Una guerra lunga, fino alla liberazione di tutti gli ostaggi e, soprattutto, dopo la quale non ci sarà la nascita di uno Stato palestinese. Nonostante l’accerchiamento e le pressioni che ormai arrivano anche dagli storici alleati europei e americani, Benjamin Netanyahu cerca di mostrarsi forte e fermo sulle sue storiche posizioni. E lo fa quasi sfidando Washington, dicendo di aver già recapitato il messaggio alla Casa Bianca: nessuna ingerenza, nessuna pressione per la soluzione dei due popoli e due Stati auspicata dalla maggior parte della comunità internazionale.

“In qualsiasi accordo futuro Israele deve controllare con sicurezza tutto il territorio a ovest del Giordano – ha detto il primo ministro – Questo si scontra con l’idea di sovranità. Cosa ci possiamo fare? Il primo ministro deve essere in grado di dire di ‘no’ ai nostri amici“. Una formula che ricalca, al contrario, quella usata dai movimenti di liberazione palestinese che invocano una Palestina “dal fiume al mare”. Netanyahu inverte la prospettiva e sostiene che su quel territorio, che ad oggi comprende anche i Territori Occupati palestinesi, Tel Aviv dovrà avere possibilità di controllo per garantire la propria sicurezza. Come se una diversa soluzione rappresentasse una minaccia esistenziale per lo Stato ebraico: “Il giorno del dopo Netanyahu” significa lo Stato palestinese, contro “la maggioranza dei cittadini di Israele. Per 30 anni sono stato coerente sostenendo una cosa semplice: il conflitto non riguarda la mancanza di uno Stato ma l’esistenza di uno Stato”. Parole che suonano come un avvertimento al segretario di Stato americano, Antony Blinken, che sta lavorando per una normalizzazione dei rapporti tra Israele e potenze regionali come l’Arabia Saudita in cambio di un “percorso” per la nascita di uno Stato palestinese. Secondo il premier, “da ogni territorio da cui ci ritireremo avremo terrore. È successo nel sud del Libano, a Gaza, Giudea e Samaria (Cisgiordania)”.

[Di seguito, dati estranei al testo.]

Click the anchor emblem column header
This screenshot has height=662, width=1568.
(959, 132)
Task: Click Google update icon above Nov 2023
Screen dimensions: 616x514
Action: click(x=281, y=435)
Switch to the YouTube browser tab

Se agli occhi dei Paesi arabi, dell’Europa e soprattutto degli Stati Uniti la soluzione da perseguire per arrivare a una pace a Gaza è quella dei due popoli e due Stati, fallita subito dopo gli Accordi di Oslo e l’uccisione del primo ministro Yitzhak Rabin per mano di un estremista sionista, ad oggi Benjamin Netanyahu rappresenta un ostacolo. Perché su questo punto non ha alcuna intenzione di cedere. Tanto che, dice lui stesso, il conflitto durerà ancora molto, fino a quando non si arriverà all’ormai nota “eradicazione di Hamas” auspicata dal suo esecutivo. “La vittoria richiederà ancora molti mesi, ma siamo determinati a raggiungerla” e “senza compromessi”, ha spiegato il premier aggiungendo che “la guerra continuerà su più fronti” e “fino a quando tutti gli obiettivi non verranno raggiunti”. Questo perché Israele punta “alla vittoria completa. Non solo per colpire Hamas, non solo per danneggiare Hamas, non per un altro round con Hamas, ma una vittoria totale su Hamas”.

La parola ‘fine’ sul conflitto verrà messa, aggiunge Netanyahu, solo quando i terroristi saranno stati annientati e tutti i 136 ostaggi ancora nelle loro mani verranno liberati: “La fine della guerra invierà un messaggio di debolezza e quindi il prossimo massacro sarà solo questione di tempo. Lo prometto, non finiremo la guerra prima del ritorno di tutti i nostri rapiti“. E questo, conclude, richiederà ancora “molti mesi”. Mesi che, è sottinteso, non possono che vederlo alla guida dell’esecutivo israeliano.